Work item :: Please continue the PPTL case discussion below, picking up right after its last sentence; the lines that follow it are not part of it.

PPTL is an extremely rare malignancy. Our patient is the first PPTL case initially misdiagnosed as asthma. Over-diagnosing asthma is not uncommon in clinical practice. Furthermore, malignancy is not a typical differential diagnosis for asthma, especially in young, non-smoking patients. The asthma diagnosis should be reconsidered when patients are admitted to hospital with symptoms unresponsive to ICS/LABA, lack spirometry test results, have no recorded allergies, and have localized wheezing on lung auscultation. Flexible bronchoscopy confirmed the source of wheezing in narrowing of the left upper bronchus caused by cancer cells. Sirmali et al. reported a case of high-grade B-cell lymphoma initially misdiagnosed as asthma, where bronchoscopy revealed narrowing of the right intermediate lobe bronchus[2].
Published case series demonstrate numerous instances of PPTL initially managed as pneumonia. There are two reasons for the misdiagnosis. Firstly, the clinical symptoms of most PPTL cases, including fever, non-productive cough, dyspnoea, and pleuritic chest pain, closely resemble those of pneumonia[3-5]. Secondly, imaging of PPTL often exhibit “pneumonia-like features”, characterized by consolidation with air bronchograms and diffuse distribution[3,4]. Although there is no international consensus, early bronchoscopy within 3-4 days has been proposed in cases of non-resolving pneumonia[6].
PPTL presents non-specific radiological manifestations. Reported PPTL lesions on imaging include multiple lung nodules, pleural effusion, consolidation with air bronchogram, mass with central necrosis[5], ground-glass opacity, or subpleural consolidation[3,7]. Mediastinal lymphadenopathy is infrequent, accounting for 9% of cases[4]. The most common PPTL presentation is multiple nodules distributed in both lungs, accounting for 53.3% of cases[3]. Takahara et al. suggests that the non-specific radiologic characteristics observed in PPTL cases are due to atypical lymphoid cells that can infiltrate the lungs through three different pathways: infiltration into lymphatic vessels, direct invasion, or hematogenous metastasis[8]. CT angiogram sign has been described as a potential clue for mucosa-associated lymphoid tissue pulmonary lymphoma originating from B-cell lymphocytes[9]. However, there have been no cases reported with CT angiogram signs in PPTL.

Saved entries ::
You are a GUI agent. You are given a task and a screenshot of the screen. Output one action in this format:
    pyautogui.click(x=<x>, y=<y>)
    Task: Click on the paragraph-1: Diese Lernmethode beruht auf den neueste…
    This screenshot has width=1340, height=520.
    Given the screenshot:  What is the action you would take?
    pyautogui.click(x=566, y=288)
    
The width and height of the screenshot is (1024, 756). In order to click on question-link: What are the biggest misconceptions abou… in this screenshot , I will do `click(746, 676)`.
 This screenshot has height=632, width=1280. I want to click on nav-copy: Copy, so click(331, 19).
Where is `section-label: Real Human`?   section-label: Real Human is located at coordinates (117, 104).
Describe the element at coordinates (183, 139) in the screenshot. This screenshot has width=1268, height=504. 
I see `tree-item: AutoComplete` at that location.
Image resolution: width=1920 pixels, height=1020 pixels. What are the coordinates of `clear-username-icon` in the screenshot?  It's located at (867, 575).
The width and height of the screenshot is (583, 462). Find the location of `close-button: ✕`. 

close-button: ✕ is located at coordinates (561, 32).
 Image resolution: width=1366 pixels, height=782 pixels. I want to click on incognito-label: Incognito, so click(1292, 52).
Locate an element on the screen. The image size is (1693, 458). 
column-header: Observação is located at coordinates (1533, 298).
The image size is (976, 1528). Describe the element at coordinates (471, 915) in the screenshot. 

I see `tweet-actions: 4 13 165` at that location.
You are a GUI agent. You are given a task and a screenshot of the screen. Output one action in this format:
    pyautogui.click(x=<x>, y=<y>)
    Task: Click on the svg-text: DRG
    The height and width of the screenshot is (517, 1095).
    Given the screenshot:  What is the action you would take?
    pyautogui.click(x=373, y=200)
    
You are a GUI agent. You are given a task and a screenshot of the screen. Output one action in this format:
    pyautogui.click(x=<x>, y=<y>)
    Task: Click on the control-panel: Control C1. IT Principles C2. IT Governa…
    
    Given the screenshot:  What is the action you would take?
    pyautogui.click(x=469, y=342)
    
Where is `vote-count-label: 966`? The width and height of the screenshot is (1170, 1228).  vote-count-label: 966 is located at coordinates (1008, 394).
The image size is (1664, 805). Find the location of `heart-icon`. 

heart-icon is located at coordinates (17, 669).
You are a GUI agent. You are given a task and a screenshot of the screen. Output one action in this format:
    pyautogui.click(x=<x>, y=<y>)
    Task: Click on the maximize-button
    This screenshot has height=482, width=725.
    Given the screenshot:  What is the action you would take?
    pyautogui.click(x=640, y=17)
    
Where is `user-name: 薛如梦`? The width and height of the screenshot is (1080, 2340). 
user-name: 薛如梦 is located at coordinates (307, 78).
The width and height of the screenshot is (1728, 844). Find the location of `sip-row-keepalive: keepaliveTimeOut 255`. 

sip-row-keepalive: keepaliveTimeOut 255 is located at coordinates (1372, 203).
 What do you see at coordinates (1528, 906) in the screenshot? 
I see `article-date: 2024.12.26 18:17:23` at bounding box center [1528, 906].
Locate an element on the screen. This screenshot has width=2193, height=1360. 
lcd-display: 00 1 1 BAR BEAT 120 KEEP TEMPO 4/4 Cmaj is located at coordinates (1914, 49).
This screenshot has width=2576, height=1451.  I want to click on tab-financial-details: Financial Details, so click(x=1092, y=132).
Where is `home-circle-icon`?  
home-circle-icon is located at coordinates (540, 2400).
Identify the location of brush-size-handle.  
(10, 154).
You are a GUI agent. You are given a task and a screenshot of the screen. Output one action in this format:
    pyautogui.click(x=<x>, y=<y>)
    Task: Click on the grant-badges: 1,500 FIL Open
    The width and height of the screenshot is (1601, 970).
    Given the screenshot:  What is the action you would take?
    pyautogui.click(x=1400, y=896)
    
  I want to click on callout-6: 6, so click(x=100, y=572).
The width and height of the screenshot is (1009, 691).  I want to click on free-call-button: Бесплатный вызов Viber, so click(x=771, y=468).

Task answer ::
The diagnostic yield of pulmonary lymphoma through flexible bronchoscopy is generally low[10]. Biopsies of bronchial mucosae are rare. Transbronchial lung biopsies are more frequent, but have limited diagnostic capability due to the small size of tissue samples obtained[5]. One report revealed a diagnostic failure rate of 9/11 cases with transbronchial lung biopsies[4], while another study reported a diagnostic success rate of 3/15 cases with this method[3]. In most cases, PPTL is confirmed through open lung biopsy or video-assisted thoracoscopic surgery[3]. However, flexible bronchoscopy maintains value in obtaining bronchoalveolar lavage samples that can be used to identify causative pathogens and exclude differential diagnoses. Although its diagnostic value for PPTL is relatively low, flexible bronchoscopy represents a less invasive approach that helps reduce the risk of complications.


Our case highlights the challenges in diagnosing PPTL due to the rarity and non-specific clinical symptoms and imaging of this disease. PPTL should be considered in cases of community-acquired pneumonia unresponsive to initial antibiotic treatment, accompanied by chest CT findings of nodular and consolidations with CT angiogram signs. Flexible bronchoscopy should be considered, especially when malignant cell airway obstruction is suspected. PPTL carries a poor prognosis, emphasizing the need for early diagnosis to improve outcomes.